Ochronotic Arthropathy with Severe Articular Involvement Necessitates Total Joint Replacement

Abstract

The aim of this paper is to describe the pathological and clinical features of alkaptonuria (AKU). AKU clinical presentation is identified as ochronosis, the dark pigmentation of skin and cartilage that is caused by progressive accumulation of homogentisic acid (HGA) in connective tissues. We also discuss surgical considerations about joint replacement, which represents the only treatment in the case of severe articular degeneration. We report the case of a middle-aged female with both hip and knees affected. She underwent bilateral hip replacement and right knee arthroplasty. Preoperatively, the patient was examined clinically. Harris Hip Score (HHS) and Hospital for Special Surgery score (HSS) were completed for both hips, and for the right knee. Radiographs were made of both hips and the knee, in different projections.

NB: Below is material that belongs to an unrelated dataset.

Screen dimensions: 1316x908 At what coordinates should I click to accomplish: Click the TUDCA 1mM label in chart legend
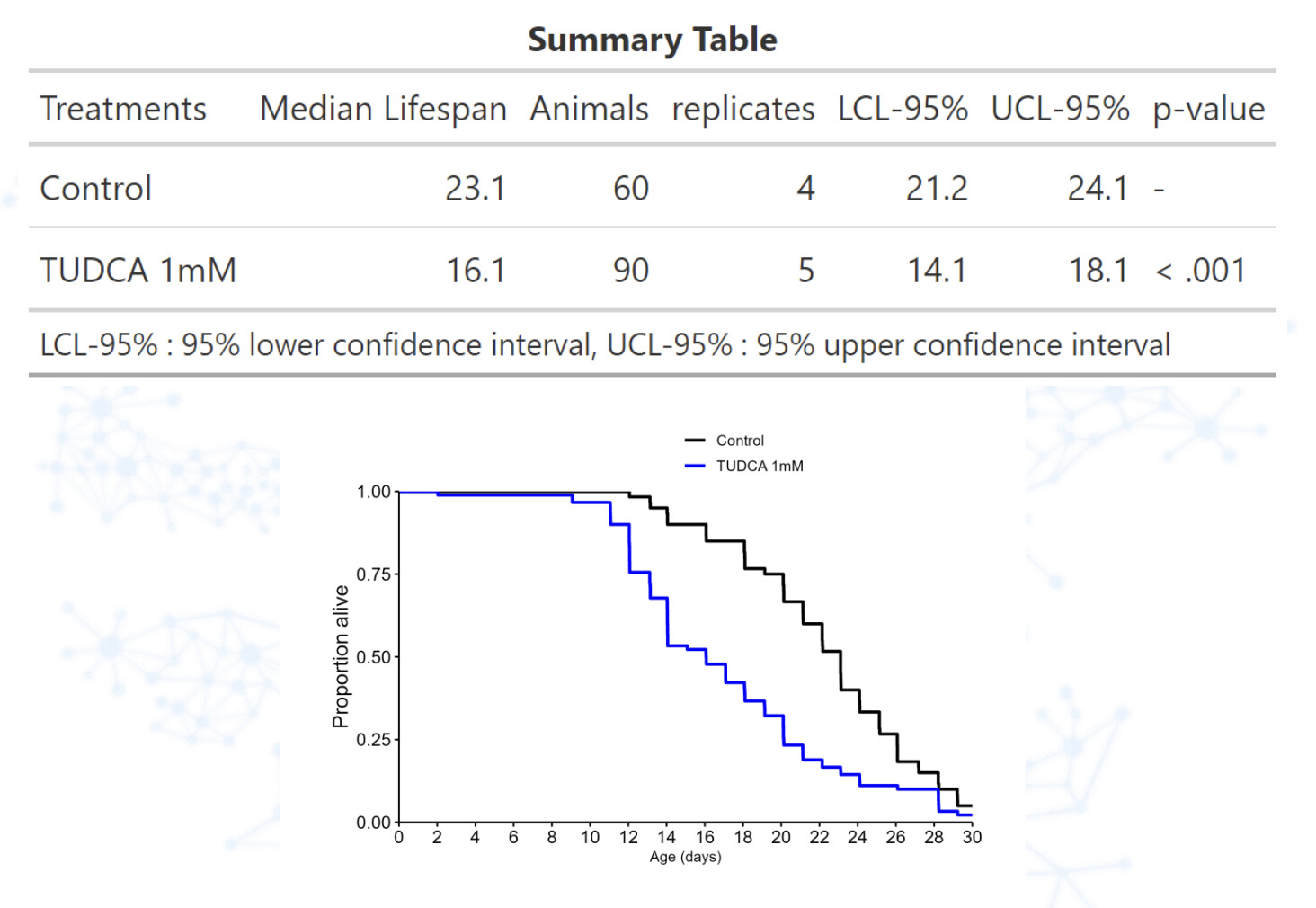coord(760,466)
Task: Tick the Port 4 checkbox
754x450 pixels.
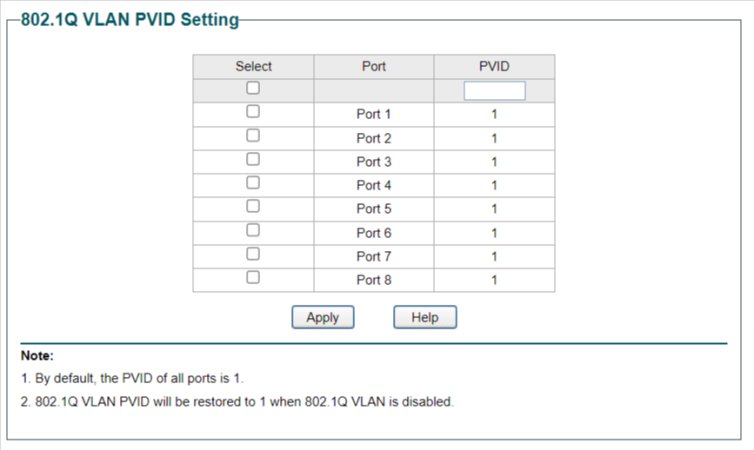Action: pyautogui.click(x=253, y=183)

HHS for the left and right sides at the latest follow-up (11 and 9 years after surgery respectively) were 98 and 95. HSS 3.5 years after surgery was 97. Alkaptonuria is a rare inherited pathology caused by deficiency of the enzyme homogentisic acid oxidase (HGAO). Skeletal involvement is frequent and causes severe cartilage damage. HGA levels in blood and urine and articular symptoms make the diagnosis certain. Therapy is still debated: diet offers good results in young people while high doses of C vitamin seem to reduce the amount of deposits. Articular localizations usually lead to joint replacement. In this case functional and radiographic results are excellent even at long follow-up.